Pain makes you tired, fatigued, where you wonder midway writing a sentence what your plan was to finish it? You trudge on in your mind like galoshes through treacle trying to get out what someone might think is your side to a conversation or writing an email so that you might get an email instead of being cut off alone in your pain. Of course, since pain reduces your attention span to that where a five year old is complaining that you are too distractible and won’t read the story; when it arrives, you likely can’t read that email. Let’s just scan a bit and see if it is nice, it looks nice, I will try to read it later.
Pain affects how you make decisions, what you think about things. For example, when your Sweet Love is being kind and says, “let’s go out to eat, that will be fun.” What do I think? I think “If I have to get dressed that is 284 separate pain inducing movements, much less getting into the car, getting out of the car, and then using utensils (will the restaurant let me flop my head face down into the food, that would be SO nice, so much less PAINFUL!)….” So in the end, NO, NO, that actually doesn’t sound very fun at all. And SNAP, out comes some statement, which may or may not be coherent, which you see hit the kind, open, and expectant face of your Sweet Love like bitch slapping a kitten. It is wrong. It is bad and yet, you can’t stop saying it!
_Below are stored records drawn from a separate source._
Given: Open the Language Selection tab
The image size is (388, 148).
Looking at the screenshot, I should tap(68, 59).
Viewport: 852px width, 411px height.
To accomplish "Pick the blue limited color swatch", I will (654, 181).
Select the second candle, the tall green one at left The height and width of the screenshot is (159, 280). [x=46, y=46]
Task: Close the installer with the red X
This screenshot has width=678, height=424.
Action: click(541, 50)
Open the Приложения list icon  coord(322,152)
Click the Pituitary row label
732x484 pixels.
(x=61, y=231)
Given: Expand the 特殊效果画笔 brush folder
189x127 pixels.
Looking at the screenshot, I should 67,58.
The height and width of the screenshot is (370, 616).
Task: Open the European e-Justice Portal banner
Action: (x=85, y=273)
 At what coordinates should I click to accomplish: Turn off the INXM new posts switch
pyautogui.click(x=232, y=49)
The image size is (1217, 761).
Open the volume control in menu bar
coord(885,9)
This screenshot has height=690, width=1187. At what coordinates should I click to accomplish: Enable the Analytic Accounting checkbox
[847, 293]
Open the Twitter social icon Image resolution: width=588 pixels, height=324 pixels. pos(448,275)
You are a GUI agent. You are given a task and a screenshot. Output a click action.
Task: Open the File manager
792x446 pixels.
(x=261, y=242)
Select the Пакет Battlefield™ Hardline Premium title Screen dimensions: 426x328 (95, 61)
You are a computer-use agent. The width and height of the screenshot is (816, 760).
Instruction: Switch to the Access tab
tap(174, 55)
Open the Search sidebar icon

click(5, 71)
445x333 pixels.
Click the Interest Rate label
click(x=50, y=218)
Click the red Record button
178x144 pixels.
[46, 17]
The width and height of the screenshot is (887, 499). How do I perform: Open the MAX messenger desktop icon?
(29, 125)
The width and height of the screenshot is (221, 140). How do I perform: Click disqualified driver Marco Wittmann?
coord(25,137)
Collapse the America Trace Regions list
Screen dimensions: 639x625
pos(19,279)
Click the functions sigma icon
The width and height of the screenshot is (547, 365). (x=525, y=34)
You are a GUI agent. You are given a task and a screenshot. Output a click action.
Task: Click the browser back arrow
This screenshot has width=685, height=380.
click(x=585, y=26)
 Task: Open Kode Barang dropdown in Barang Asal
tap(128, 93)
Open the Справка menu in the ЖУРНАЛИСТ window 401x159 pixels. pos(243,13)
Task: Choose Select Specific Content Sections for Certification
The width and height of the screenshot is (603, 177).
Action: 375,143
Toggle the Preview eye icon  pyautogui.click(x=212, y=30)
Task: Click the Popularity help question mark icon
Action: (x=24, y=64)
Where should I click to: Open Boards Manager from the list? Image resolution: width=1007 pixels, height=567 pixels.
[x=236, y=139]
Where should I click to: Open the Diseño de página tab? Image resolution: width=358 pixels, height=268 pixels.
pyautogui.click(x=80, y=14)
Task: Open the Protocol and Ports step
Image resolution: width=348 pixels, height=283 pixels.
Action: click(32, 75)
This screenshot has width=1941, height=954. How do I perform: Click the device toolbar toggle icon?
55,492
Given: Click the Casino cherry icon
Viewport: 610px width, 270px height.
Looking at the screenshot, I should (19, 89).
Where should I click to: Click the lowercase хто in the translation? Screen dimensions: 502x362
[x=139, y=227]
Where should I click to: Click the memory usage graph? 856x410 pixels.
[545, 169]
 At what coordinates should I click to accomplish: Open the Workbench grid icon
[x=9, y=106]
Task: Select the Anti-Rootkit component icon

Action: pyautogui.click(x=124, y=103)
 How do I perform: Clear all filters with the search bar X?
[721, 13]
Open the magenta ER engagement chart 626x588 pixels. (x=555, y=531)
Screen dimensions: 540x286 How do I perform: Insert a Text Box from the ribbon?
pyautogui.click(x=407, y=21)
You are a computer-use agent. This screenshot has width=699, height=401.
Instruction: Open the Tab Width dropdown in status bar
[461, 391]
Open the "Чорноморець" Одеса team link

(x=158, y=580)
I am writing this post maniacally in a state of extreme pain: every finger I use is making me make little yelps of pain (because oh the shoulders and spine and ahhh!). Earlier my home care thought from another room that the noises from my writing a postcard was an indication I had lost capacity of speech and was trying to communicate. No, NO, that was just the number of moans, groans, grunts and weird guttural sounds no girl should ever make that moving my shoulder and elbow produces. That’s sort of funny I think, or would be, maybe, if I could think straight. I remember a kid in seventh grade who used to pound his head against his desk. The teacher asked him “WHY?” He said, “Because when you stop, it feels really good!” I used to think he was a bit “not all there.” Now, this second, with the overwhelming feeling that I should pound my face into the keyboard again and again because maybe all the OTHER pain from all my body parts would go away for a bit, he sounds like an genius.
God, I’m still thinking about it, can’t stop thinking about it. Will that work, if I pound my head and then stop; would all the pain go away for a second? It almost sounds worth trying.
See, that’s what I mean, would any rational person write those last few sentences? No! But the virus of pain is in my brain and a few minutes ago I was chasing my opiate pill across the floor with my fumble fingers after dropping it. I could care less about germs or the “three second rule.” That’s my PAIN Pill down there! I was getting that pill if I had to fall out of the chair next to it and lick it off the rug.
This post has turned into a public service announcement: “This is a brain……this is a brain on pain. (Take warning!)”
Tell me you know what I am talking about....please!